It's nearing 80° in metropolis. We found our way home through the network of streets, baking slow rotisserie-style in the black confines of our car Cubby. Bellies full of tuna melt from our favorite cafe, Lois the Pie Queen, aptly named for its fabulous sweet digs, though a sprite and melt always suits me fine leaving little room for yam or cream pie.
I'm a free man again, though you wouldn't know it the way I kowtow to my baby day in and day out. Yesterday I shook a few hands and wished the small company I was selling myself to a fond farewell. No more Dickies blue jumpsuits, gloves, and giant Lawrence of Arabia hat to block the sun. No more picking on non-natives that'll die and grow back next year. No more blue herbicidal mist cascading across steep stretches for the reception of a poor broom or gorse.
Let em live I cry...cry all our tears cry them all out now. Let them flow down and clean all the rivers. And the evening sky is the reason why I'm going driftless. We're the same people that miss the clean rivers our mothers swam and grandmothers drank. And yet this is our solution for habitat restoration~ herbicide treatment and the rare case of hand-pulling. And we do this with the complete knowledge that disturbance creates the ideal niche of invasive weeds. We know this as we tromp heavily weighted on steep sliding slopes. We work in wet ravines and in the rain leaving deep prints in the soil. Weeks later the treated plants brown and we look at our work and say effective. Six months later a barren circle where it once was; and, one year later a giant clump of thistle. It's replacement. Translocation. Favoritism. And, quite ineffective. Creating future work with present work. I'm out...
The good news: everything. The bad news: none. A few fresh checks in my pocket and a few interviews ahead for possible vocations. Battlestar Gallactica, the sweetest sci-fi show ever made (minus The Next Generation) is on tonight and a few couples are coming over to beveragify and throw popcorn at the tele. Modern traditions are perverse and wonderful.

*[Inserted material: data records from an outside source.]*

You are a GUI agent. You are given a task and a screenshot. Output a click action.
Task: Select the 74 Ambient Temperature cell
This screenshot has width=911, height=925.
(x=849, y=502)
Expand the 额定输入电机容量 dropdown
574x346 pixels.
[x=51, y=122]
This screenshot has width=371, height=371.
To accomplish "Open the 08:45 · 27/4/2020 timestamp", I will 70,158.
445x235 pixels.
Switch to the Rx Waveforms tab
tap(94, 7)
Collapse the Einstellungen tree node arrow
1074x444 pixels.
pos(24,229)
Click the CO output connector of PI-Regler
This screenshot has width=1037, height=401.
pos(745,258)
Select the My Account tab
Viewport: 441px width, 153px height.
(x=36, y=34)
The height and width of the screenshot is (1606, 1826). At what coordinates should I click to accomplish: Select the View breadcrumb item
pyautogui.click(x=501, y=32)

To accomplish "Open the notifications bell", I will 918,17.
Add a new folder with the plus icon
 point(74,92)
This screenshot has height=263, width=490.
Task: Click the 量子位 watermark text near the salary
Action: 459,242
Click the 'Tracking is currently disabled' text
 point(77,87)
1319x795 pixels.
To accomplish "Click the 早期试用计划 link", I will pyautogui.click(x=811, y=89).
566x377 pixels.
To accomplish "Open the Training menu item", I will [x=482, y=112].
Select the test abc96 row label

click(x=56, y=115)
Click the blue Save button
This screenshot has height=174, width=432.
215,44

Cathleen's starting dinner now and I'm melting in the heat writing. If by chance I'm correct in sensing a cowboy pastlife, I must've been the mountain Montana-type wrangler up where moose and antelope roam. I marvel at 90°+ days and seeing the Latino community walking about in boots and black jeans, button-up western shirts with ten gallon hats on their heads. I mean, what in the flying fuck, right? I'd be sneaking across the border for different reasons, looking northward to the crisp air of the Rocky Mountains...
1 comment:
Wow, I am behind. Where are you heading? The last frontier is calling me again, so maybe we'll cross paths soon!